The ministers' decisions will still require the approval of the
full cabinet -- likely to come at a meeting next week -- and the move to hike
the insurance cap requires parliamentary clearance, Sharma said.
The announcement came after Finance Minister P. Chidambaram
visited the United States for a second time in three months last week to
reassure foreign companies that India remained a hospitable place to invest.

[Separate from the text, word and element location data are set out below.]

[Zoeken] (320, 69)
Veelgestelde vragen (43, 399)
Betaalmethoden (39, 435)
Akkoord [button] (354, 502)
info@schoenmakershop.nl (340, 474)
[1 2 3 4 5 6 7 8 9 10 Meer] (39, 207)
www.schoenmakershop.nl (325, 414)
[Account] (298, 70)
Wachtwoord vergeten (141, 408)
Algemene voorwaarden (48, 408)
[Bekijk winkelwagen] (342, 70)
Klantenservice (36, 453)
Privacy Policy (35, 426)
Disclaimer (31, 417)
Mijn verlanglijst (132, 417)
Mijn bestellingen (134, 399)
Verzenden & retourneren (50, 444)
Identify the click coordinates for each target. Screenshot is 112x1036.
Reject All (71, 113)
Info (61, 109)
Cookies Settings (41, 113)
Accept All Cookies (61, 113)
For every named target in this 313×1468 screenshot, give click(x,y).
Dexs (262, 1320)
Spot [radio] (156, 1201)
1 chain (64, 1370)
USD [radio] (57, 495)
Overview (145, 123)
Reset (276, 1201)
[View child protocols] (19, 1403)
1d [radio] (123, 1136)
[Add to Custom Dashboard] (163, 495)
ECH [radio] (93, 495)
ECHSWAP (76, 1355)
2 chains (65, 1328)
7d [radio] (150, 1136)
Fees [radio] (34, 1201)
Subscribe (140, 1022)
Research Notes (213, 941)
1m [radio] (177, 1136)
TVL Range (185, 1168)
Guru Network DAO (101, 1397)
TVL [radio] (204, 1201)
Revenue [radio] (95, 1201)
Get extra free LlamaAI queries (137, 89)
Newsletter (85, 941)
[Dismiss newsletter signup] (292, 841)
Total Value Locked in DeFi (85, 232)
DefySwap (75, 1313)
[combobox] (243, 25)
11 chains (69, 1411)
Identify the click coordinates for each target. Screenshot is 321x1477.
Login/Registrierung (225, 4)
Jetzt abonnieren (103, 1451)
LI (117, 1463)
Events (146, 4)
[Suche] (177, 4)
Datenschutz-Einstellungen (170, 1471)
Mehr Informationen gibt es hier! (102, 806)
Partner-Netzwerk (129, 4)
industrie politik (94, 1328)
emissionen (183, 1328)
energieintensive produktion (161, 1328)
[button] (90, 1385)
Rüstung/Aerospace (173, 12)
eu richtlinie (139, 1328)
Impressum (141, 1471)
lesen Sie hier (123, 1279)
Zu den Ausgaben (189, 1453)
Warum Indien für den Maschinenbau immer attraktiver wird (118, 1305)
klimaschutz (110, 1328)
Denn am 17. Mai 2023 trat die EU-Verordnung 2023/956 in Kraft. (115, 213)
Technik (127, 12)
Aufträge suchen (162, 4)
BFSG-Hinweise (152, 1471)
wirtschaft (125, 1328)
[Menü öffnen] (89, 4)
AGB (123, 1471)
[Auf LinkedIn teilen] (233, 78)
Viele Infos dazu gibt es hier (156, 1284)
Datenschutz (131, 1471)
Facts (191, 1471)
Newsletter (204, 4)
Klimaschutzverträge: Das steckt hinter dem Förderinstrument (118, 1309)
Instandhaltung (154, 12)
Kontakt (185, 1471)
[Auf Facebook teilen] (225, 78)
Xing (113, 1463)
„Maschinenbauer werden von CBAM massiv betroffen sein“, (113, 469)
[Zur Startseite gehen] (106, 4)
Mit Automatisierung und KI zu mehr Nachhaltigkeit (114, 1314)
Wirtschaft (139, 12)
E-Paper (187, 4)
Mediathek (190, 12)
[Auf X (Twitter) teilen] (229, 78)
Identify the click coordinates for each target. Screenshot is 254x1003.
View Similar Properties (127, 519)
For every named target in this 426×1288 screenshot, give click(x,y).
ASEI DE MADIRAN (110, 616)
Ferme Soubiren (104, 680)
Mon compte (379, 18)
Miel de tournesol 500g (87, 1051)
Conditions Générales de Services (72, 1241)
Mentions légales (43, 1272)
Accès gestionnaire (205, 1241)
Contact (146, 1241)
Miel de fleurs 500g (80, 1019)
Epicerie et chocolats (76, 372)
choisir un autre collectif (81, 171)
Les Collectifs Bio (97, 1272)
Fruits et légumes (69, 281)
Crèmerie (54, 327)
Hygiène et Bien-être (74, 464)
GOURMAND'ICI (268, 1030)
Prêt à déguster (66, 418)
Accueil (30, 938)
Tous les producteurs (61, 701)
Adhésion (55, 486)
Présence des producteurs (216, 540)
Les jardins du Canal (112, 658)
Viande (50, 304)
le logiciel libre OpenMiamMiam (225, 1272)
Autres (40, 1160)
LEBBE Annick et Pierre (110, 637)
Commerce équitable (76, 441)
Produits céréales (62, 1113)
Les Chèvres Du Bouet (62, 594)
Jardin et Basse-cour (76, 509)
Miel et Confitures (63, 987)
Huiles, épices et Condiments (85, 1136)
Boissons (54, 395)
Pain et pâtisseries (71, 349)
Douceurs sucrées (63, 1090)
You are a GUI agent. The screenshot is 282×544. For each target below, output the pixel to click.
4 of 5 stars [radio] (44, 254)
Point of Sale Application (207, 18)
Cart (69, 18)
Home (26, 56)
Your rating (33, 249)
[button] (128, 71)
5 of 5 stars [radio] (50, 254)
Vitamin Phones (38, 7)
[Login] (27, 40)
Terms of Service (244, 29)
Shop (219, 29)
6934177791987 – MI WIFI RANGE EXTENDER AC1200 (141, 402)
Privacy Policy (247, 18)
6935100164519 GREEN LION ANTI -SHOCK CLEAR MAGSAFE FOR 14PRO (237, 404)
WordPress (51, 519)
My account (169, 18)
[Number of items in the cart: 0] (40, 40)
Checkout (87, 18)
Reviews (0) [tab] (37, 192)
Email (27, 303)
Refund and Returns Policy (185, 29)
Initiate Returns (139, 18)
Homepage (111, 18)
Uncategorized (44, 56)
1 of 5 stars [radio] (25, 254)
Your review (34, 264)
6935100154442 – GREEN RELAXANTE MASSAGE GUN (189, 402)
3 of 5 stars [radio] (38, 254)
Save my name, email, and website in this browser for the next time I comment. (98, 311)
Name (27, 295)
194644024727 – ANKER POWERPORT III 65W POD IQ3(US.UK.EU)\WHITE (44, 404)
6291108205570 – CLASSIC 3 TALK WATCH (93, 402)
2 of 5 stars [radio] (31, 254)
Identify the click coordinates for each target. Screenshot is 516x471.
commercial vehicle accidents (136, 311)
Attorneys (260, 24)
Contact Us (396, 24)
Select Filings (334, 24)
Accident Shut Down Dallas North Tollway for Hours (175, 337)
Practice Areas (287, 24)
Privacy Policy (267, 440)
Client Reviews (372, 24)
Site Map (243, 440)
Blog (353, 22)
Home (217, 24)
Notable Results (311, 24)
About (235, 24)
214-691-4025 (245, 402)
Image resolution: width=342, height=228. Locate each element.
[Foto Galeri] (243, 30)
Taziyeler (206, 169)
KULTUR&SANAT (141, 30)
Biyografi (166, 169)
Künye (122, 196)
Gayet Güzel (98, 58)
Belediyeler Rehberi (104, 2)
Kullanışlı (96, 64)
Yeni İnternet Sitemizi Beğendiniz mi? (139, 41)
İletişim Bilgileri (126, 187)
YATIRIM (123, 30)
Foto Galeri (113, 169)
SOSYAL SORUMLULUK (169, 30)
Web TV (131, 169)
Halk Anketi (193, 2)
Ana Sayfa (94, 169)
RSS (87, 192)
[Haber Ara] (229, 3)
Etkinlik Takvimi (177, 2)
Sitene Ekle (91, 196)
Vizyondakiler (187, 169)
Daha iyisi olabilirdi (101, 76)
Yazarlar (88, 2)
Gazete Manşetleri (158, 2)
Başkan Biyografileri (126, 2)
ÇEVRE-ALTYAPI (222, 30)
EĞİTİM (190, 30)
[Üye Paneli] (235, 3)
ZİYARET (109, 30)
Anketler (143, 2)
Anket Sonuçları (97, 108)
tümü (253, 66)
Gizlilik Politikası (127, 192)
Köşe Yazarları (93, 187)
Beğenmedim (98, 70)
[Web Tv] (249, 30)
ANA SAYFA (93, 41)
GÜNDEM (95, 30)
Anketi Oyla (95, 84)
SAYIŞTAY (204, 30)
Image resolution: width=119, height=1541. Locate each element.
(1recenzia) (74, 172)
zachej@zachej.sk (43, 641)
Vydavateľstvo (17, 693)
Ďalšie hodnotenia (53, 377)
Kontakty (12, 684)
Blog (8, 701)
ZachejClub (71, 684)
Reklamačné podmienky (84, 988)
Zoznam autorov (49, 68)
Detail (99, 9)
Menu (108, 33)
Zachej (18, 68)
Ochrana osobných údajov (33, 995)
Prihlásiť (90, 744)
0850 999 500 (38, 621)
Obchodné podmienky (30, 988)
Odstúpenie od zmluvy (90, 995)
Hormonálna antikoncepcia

"We welcome the move and it indicates that reforms are
underway," said Federation of Chambers of Commerce and Industry president
Naina Lal Kidwai.
FDI in India -- seen as vital to improving its shabby
infrastructure and boost manufacturing to employ its burgeoning youth
population plunged to $22.4 billion last year from 36.5 the previous year,
government figures show.
Underscoring foreign investor unhappiness with India, South
Korean steel giant Posco scrapped a $5.3-billion deal to build a steel plant in
the southern state of Karnataka due to land acquisition delays and local
opposition.
Economists say India needs foreign investment to spur growth and
also to close its wide current account deficit -- the broadest measure of
international trade -- that has alarmed global credit ratings agencies.
To improve India's investment attractiveness, economists say the
government must reduce the country's burdensome red tape, speed up slow project
approvals and lessen widespread corruption.
The government has been dogged by a string of graft scandals
during its second term in office, which has derailed many of its efforts to
push through promised pro-market reforms.
Last year, the government opened up the supermarket, civil
aviation and broadcasting sectors to wider foreign investment in a burst of
reforms after being accused of policy paralysis.